As per 2016, the Sinhala language is mostly spoken by the Sinhalese people, who constitute approximately 74.9% of the national population and total about 16.6 million. However, around 92% of the population are able to speak Sinhalese. It uses the Sinhala abugida script, which is derived from the ancient Brahmi script. About 300 of the Veddah people, totaling barely 2,500 in 2002, speak the Veddah language, of which the origin is debated. The Tamil language is spoken by native Sri Lankan Tamils and is also spoken by Indian Tamils of Sri Lanka and by most Sri Lankan Moors.

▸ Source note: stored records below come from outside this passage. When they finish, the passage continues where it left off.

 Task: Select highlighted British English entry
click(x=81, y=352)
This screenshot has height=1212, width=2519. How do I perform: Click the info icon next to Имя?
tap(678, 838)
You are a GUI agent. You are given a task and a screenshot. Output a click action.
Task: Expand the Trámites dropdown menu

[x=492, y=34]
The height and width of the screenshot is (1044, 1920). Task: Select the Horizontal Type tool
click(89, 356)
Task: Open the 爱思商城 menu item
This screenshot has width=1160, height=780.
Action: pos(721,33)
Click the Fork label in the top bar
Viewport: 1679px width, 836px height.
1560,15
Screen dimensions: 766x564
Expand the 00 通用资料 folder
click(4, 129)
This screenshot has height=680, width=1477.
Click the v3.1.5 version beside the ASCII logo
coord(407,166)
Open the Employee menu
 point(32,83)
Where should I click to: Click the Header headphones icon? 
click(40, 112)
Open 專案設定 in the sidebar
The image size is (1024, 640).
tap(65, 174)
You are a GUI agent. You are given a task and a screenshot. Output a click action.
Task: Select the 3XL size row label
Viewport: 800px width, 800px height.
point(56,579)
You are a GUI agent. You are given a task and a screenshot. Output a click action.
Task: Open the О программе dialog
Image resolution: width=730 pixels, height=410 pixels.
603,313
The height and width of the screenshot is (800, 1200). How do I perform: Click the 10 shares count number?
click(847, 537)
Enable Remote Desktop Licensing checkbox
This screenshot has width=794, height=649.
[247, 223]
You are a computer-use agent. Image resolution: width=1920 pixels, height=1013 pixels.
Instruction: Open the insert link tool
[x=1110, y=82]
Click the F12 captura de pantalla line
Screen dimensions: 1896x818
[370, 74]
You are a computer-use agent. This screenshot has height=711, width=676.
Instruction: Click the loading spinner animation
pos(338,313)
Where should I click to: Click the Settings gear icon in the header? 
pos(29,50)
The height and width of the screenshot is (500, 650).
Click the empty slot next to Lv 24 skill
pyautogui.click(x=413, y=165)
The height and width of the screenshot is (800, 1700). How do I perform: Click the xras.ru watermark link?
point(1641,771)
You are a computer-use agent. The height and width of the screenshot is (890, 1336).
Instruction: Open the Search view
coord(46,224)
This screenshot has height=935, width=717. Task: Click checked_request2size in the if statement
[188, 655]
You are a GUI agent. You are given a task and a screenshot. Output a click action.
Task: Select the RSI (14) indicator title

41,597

Tamil speakers number around 3.8 million (19% of the population), making it the second largest language in Sri Lanka. The Telugu language is spoken by the Sri Lankan Telugus who number between 40,000 to 125,000. There are more than 40,000 speakers of the Sri Lankan Malay language.

== Languages of foreign origin ==

English, Sinhala and Tamil languages on a war grave memorial plate in Kandy.
(click to see full view of memorial plate)

English in Sri Lanka is fluently spoken by approximately 23.8% of the population, and widely used for official and commercial purposes. It is the native language of approximately 74,000 people, mainly in urban areas. A handful of the 3,400 people of Portuguese descent speak Sri Lankan Portuguese creole.